A brand new pilot program might deal with two climate-related points within the Golden State.
The California Division of Water Sources is funding a $20 million pilot program to put in photo voltaic panels over the state’s water provide canals. The mission goals to cut back the quantity of water that evaporates, exacerbating the state’s historic drought, whereas the photo voltaic panels generate renewable vitality, a information launch stated.
“That is an thrilling mission,” Wade Crowfoot, California Pure Sources Secretary, stated in a press release. “It ties our efforts in California to enhance water conservation and construct drought resilience to the clear vitality transition we’re driving throughout California.”
The pilot program will embrace water channels in Central California. Not too long ago, the Los Angeles Metropolis Council voted to contemplate funding the same LA Aqueduct mission, KCRW reported.
The idea of this system resulted from analysis performed by Photo voltaic AquaGrid, a mission growth firm primarily based within the Bay Space.

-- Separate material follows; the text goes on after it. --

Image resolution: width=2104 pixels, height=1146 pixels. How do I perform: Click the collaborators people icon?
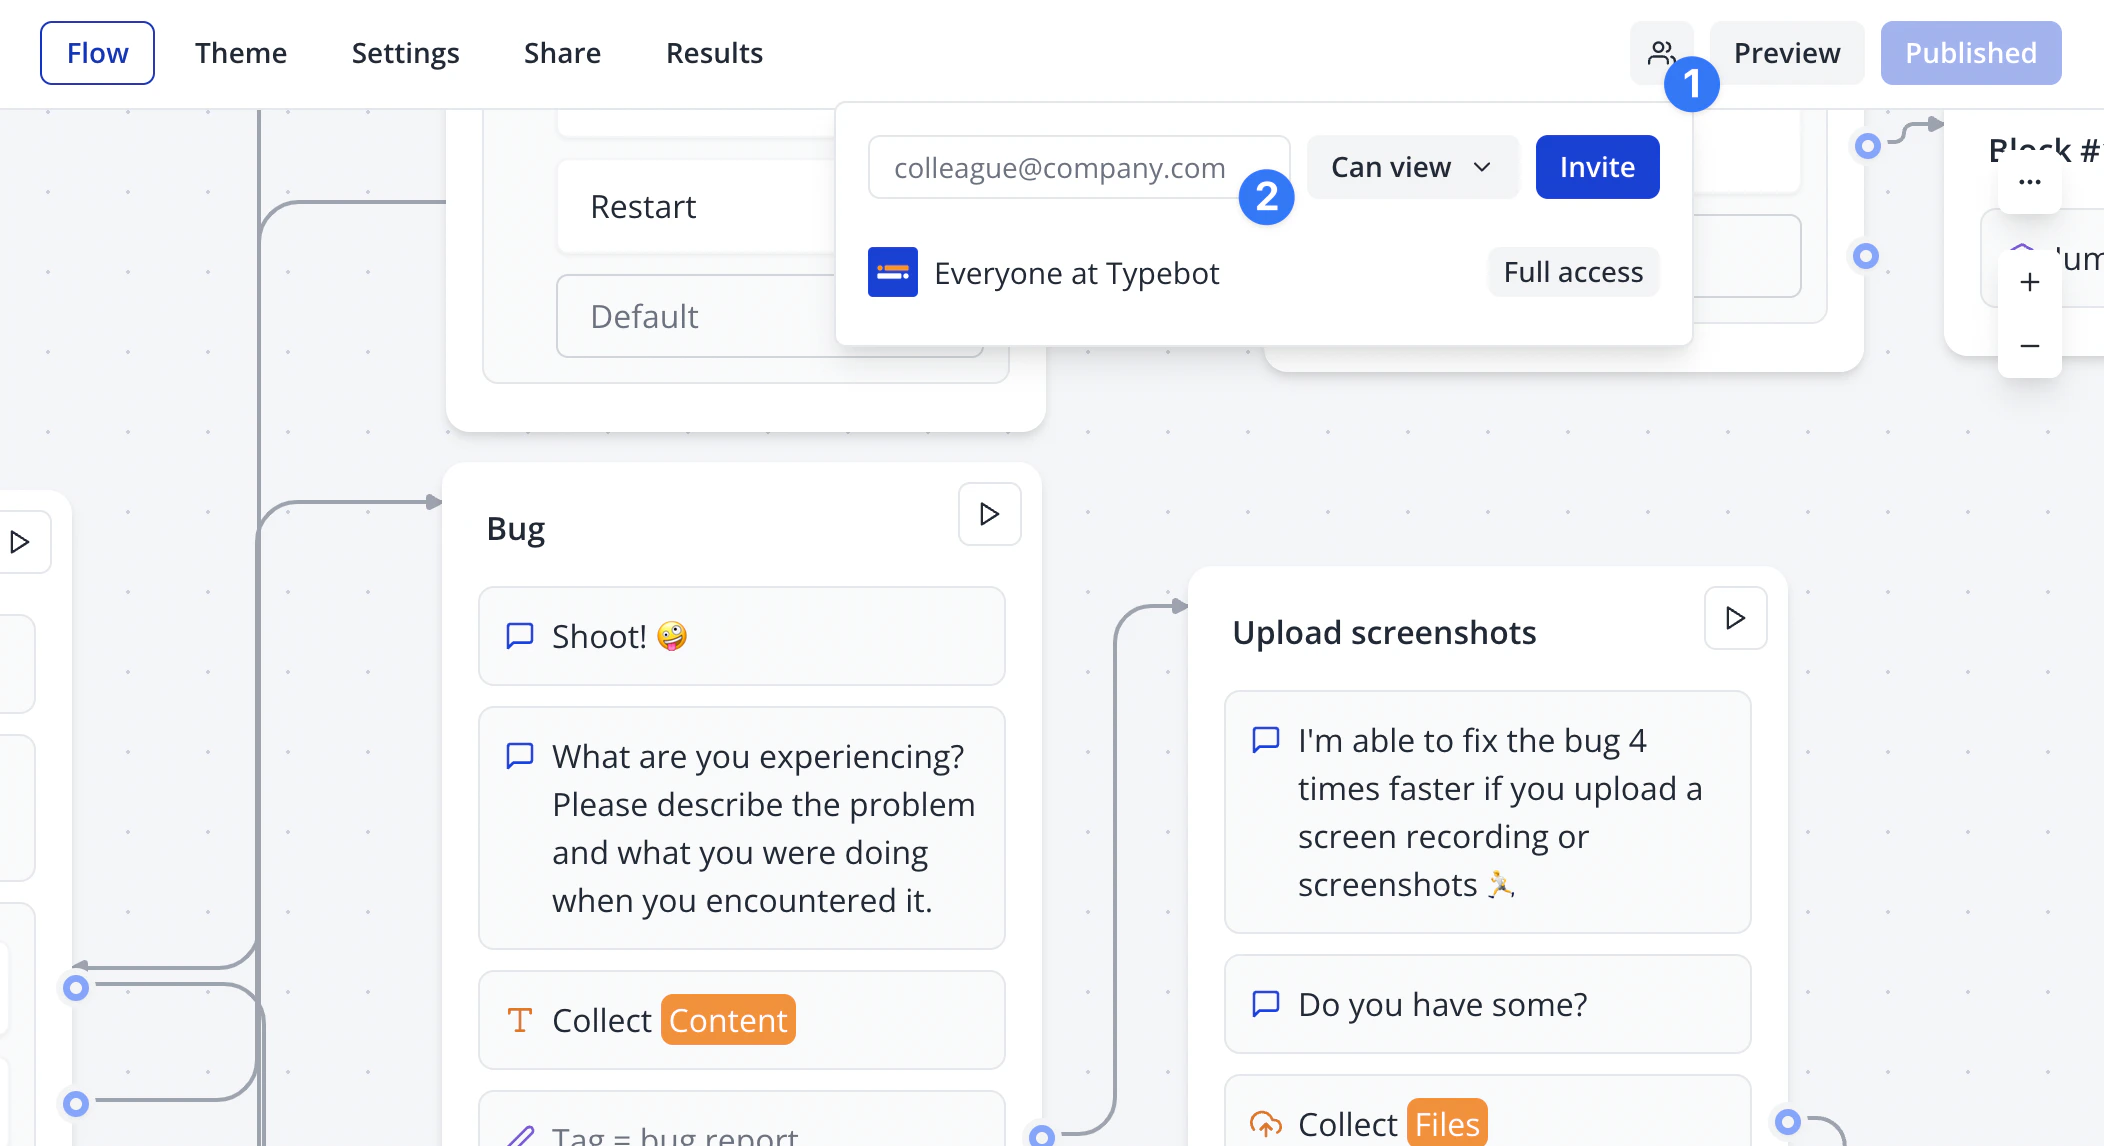point(1660,52)
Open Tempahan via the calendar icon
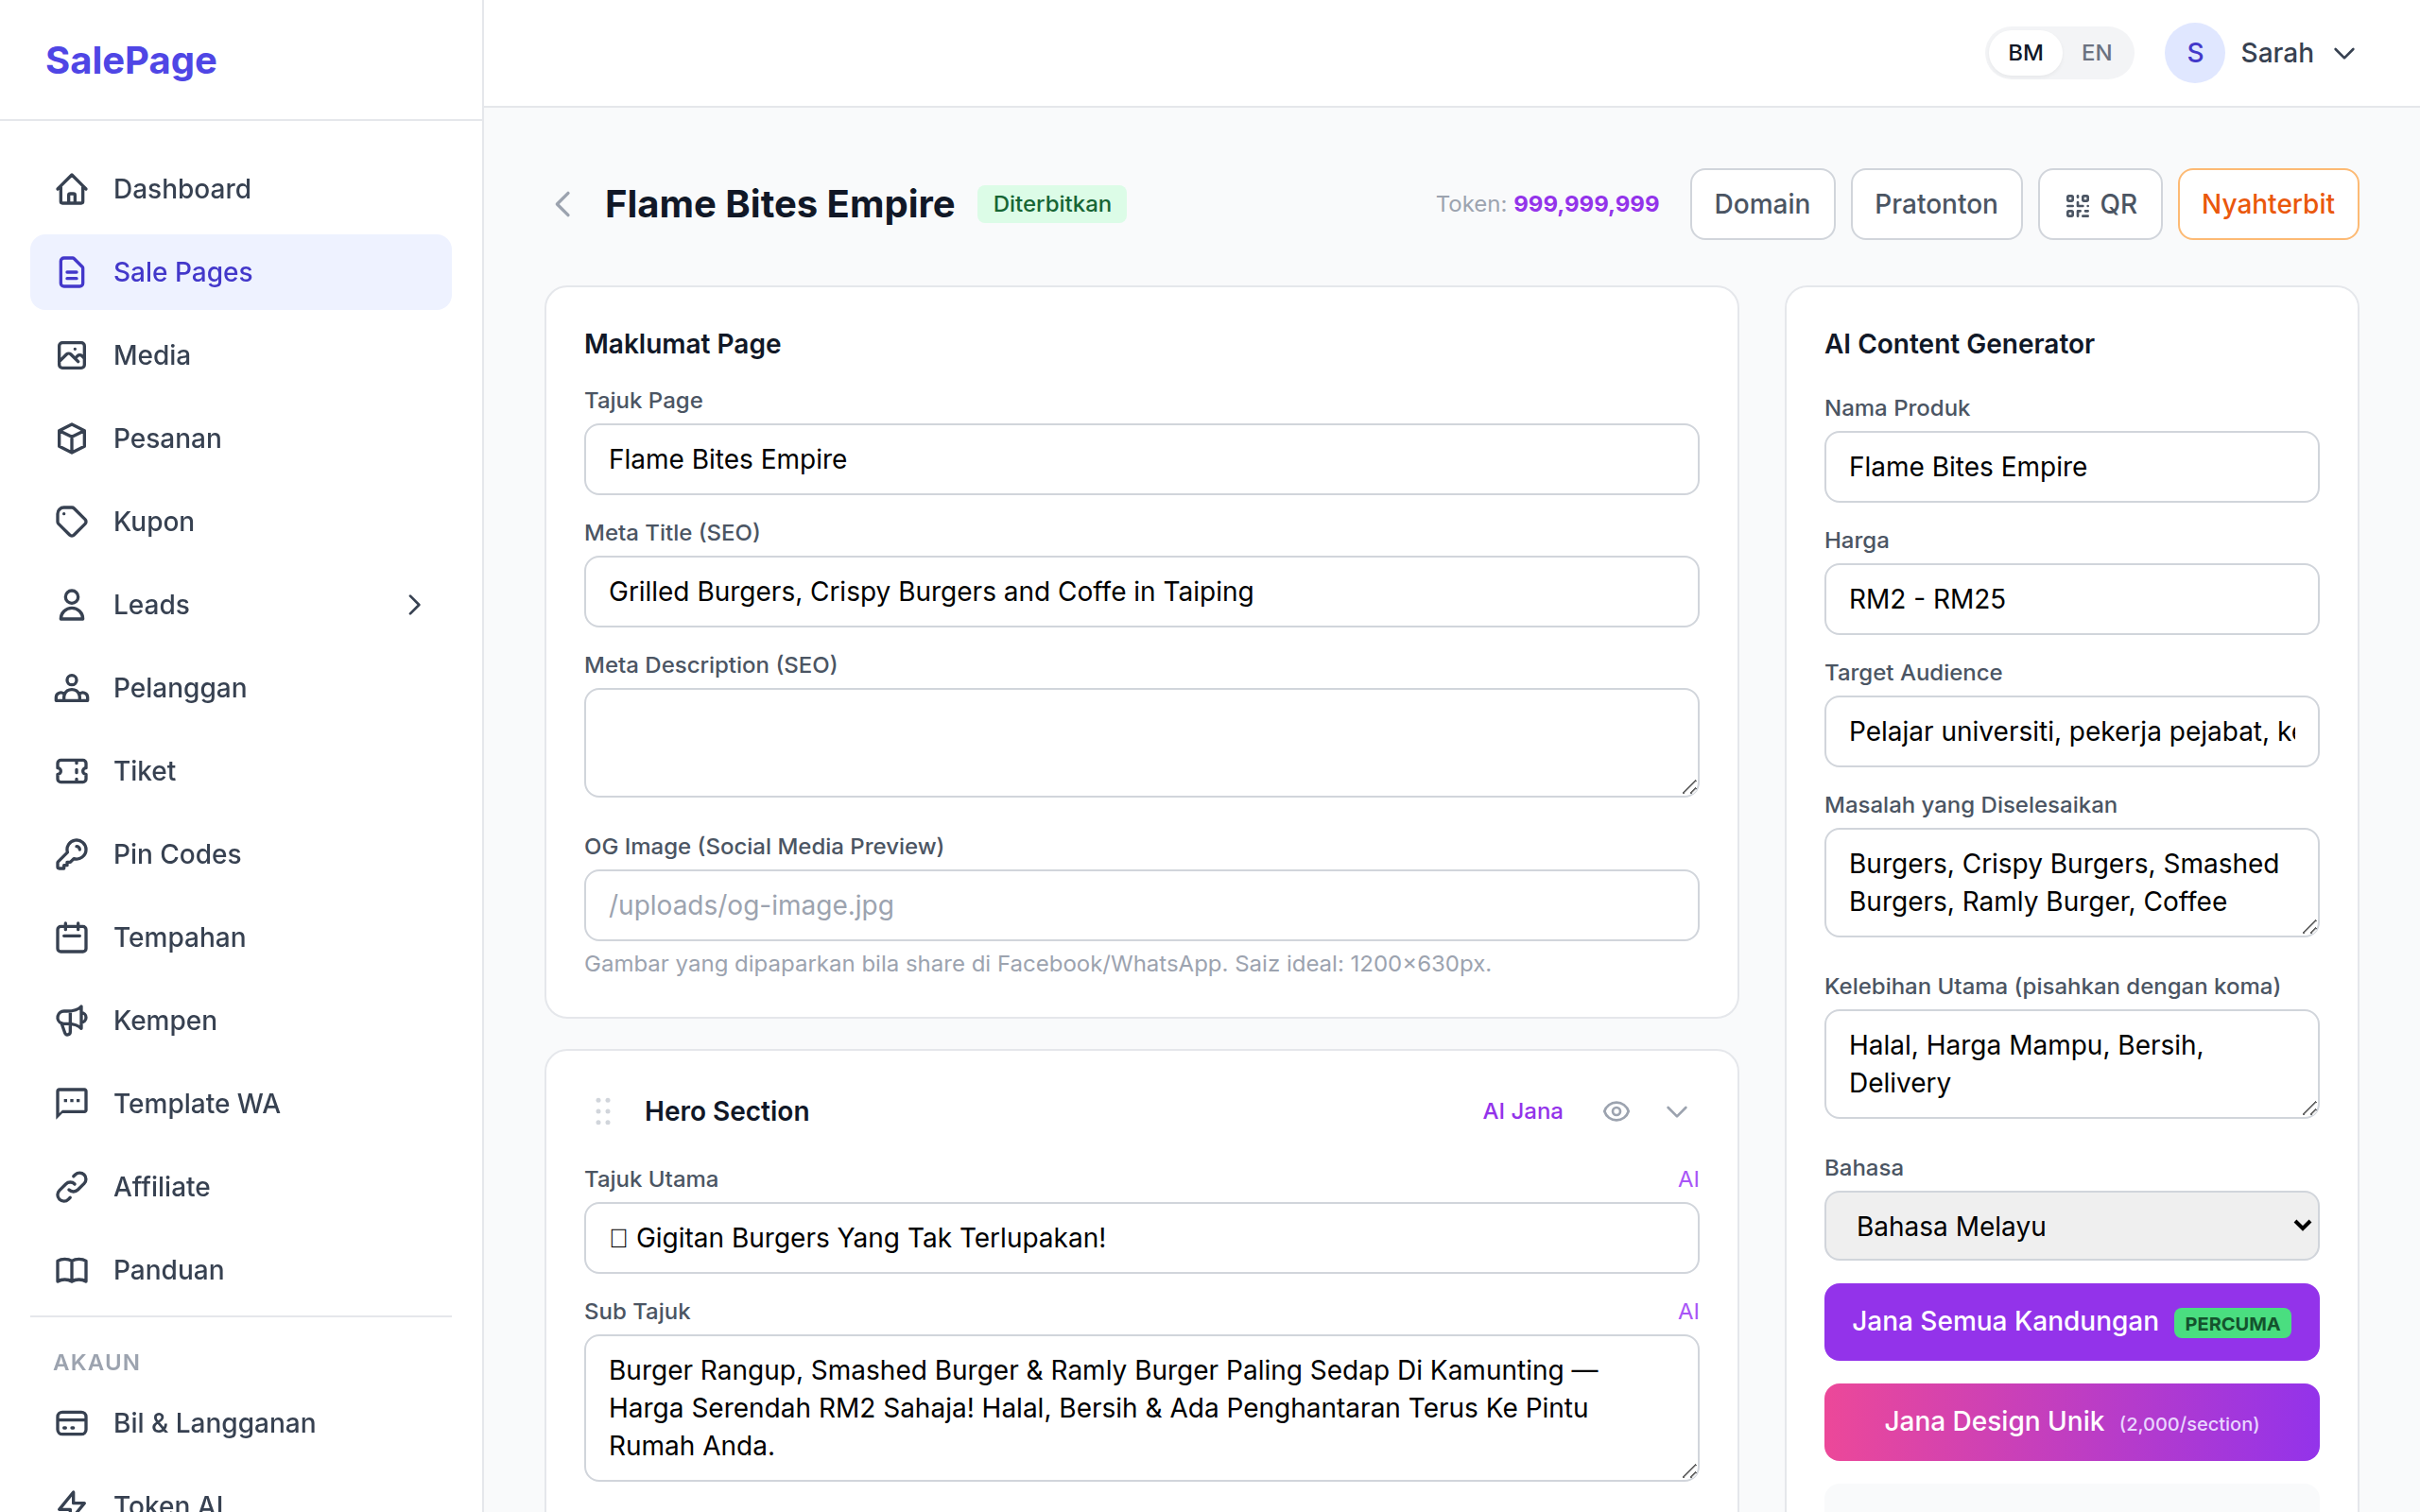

A UC Merced environmental engineering alumna, Brandi McKuin, was one of many researchers on the preliminary mission.
The analysis crew discovered that “overlaying 4,000 miles of California’s water channels might scale back evaporation by as much as 82%, saving about 63 billion gallons of water yearly,” in response to a information launch from at UC Merced.
That quantity of water is roughly the identical quantity wanted to “irrigate 50,000 hectares of farmland or meet the residential water wants of greater than 2 million individuals.”
The researchers counsel that if all of the water canals within the state had been coated with photo voltaic panels, about 13 gigawatts of renewable energy could possibly be generated, the information launch stated.
This necessary step can even assist the state meet its 2030 local weather targets.
The Turlock Irrigation District in Northern California will break floor on the mission early subsequent yr, a information launch from the California Division of Water Sources stated.